Craporation

I work for a very large national and international bank. I am a big proponent of all things business and corporate but this week I had a bit of a commie-like reaction to what I heard. A while back my manager told me that my new direct report had been in fact making more money than I had. That same week, a far more junior person was joining the team and she too was making as much as me. Both came from outside, at allegedly market rates, and I was being rewarded for my 8 years of loyalty to the company. Interestingly, I didn’t dwell on these unpleasant news, partly due to my manager’s assurance that it should all be taken care of, and soon, fully recognizing that it was as absurd as it gets.

3 months later, i.e. now, rolls in the mid year review.
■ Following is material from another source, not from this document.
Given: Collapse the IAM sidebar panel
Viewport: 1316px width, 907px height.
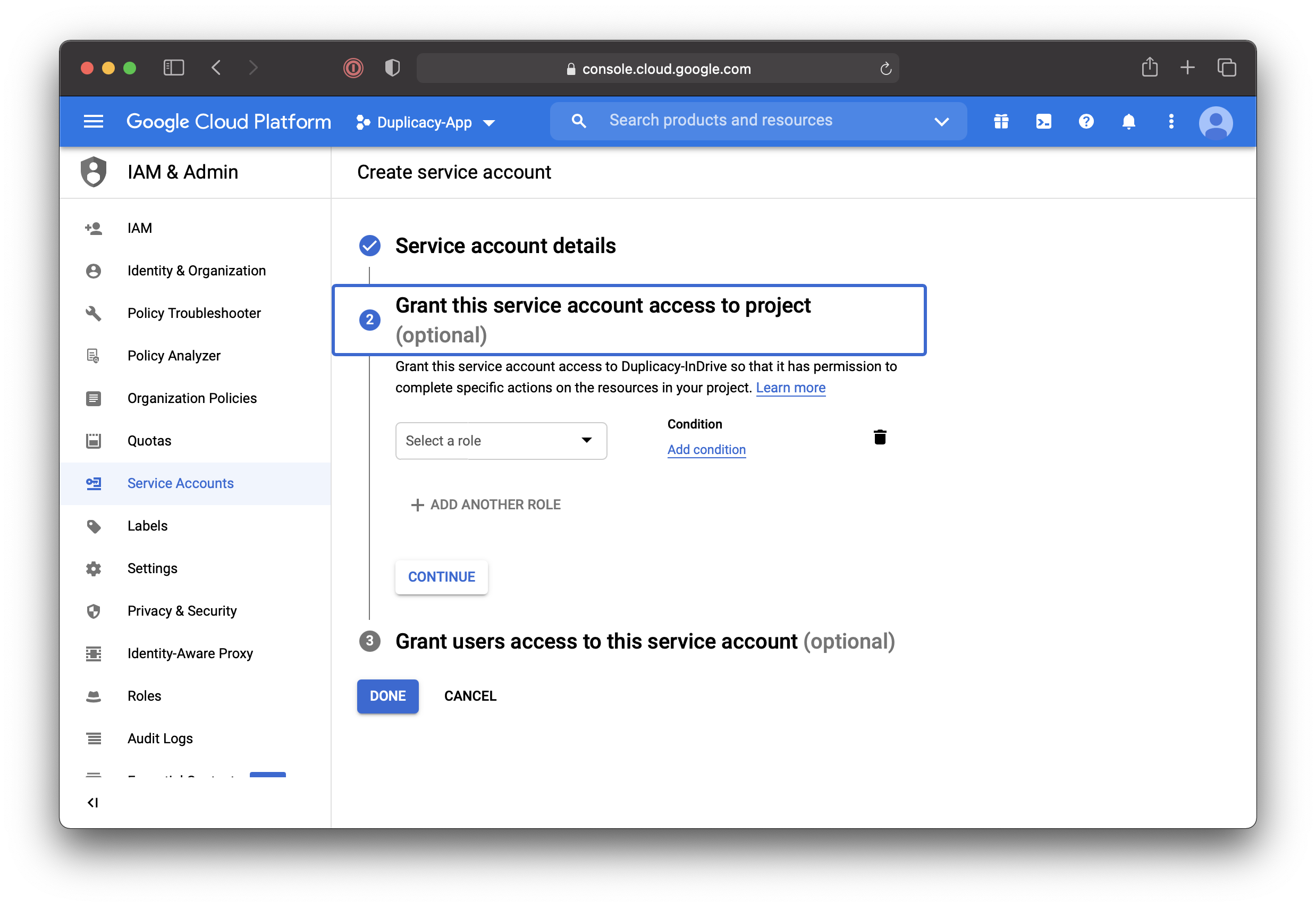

A mid point in the year, that serves a somewhat vague purpose of “correcting the course and checking the pulse”. So with all these corrections and pulse taking I could only focus on the matter at hand- where is the bloody justice??? It made my pulse beat faster if anything, which theoretically should’ve made my employers ecstatic, since I was so persuasively upbeat. 

And then comes the big day. I’m not one of those morons that bought a boat with the money that hadn’t been paid yet. Nevertheless, I’m thinking, my manager told me he would take care of this. In fact, he brought it up a couple of times without any prompt from me. So I’m going into a review meeting, not 100% convinced that things would get resolved but at least having some kind of hope that they might. So the review goes well, the manager highlights what a champ I am, proactive and delightfully genuine in my quest for the team’s success. How well I manage my team, especially the intern that I practically had to fire (who we didn’t even get to hire or meet beforehand because he was assigned to us through some internship program). Then he totally stuns me with a rating he came up with, the rating that apparently the senior management unanimously agreed to – Exceed Expectations! The highest of them all.  The holy grail of corporate performance. The magic E. So I’m like all smiles, and thinking oh yeah, it’s going well. Happy to oblige. Where do I sign up for the next hundred projects?

And then, sort of casually, but sternly, he tells me that raises are tough in the mid year, the company is aggressively cutting costs, last quarter’s results didn’t make Wall Street analysts too happy, and share price is kind of stagnating. That he did his best, and begged and pleaded, and built a whole case for me but, despite all that and more, I would not be getting a raise this time. Most likely at year end but he can’t promise me anything. On top of that, the company is flattening its structure and they will be doing two more things to make things better and improve employee satisfaction: removing redundant levels and standardizing job titles. As a result I’m going to become a single contributor, lose Senior in my job title and keep staring in the eyes of my former employee who makes more than me, has less experience and has a long way to go in what we do. So I’m effectively demoted, stripped off of the opportunity to grow into a leadership role, and kind of losing money to inflation. But who really cares about any of that when your rating is Exceed Expectations?

I know all this sounds familiar and there are millions of corporate schmucks out there that experience the same kind of treatment every day. That, however, doesn’t change the fact in my own mind that there is a definitive course of action cut out for me. Sadly it can only guide me towards another craporation where it’s only a matter of time before I face another example of absurdity, bad management and plain injustice.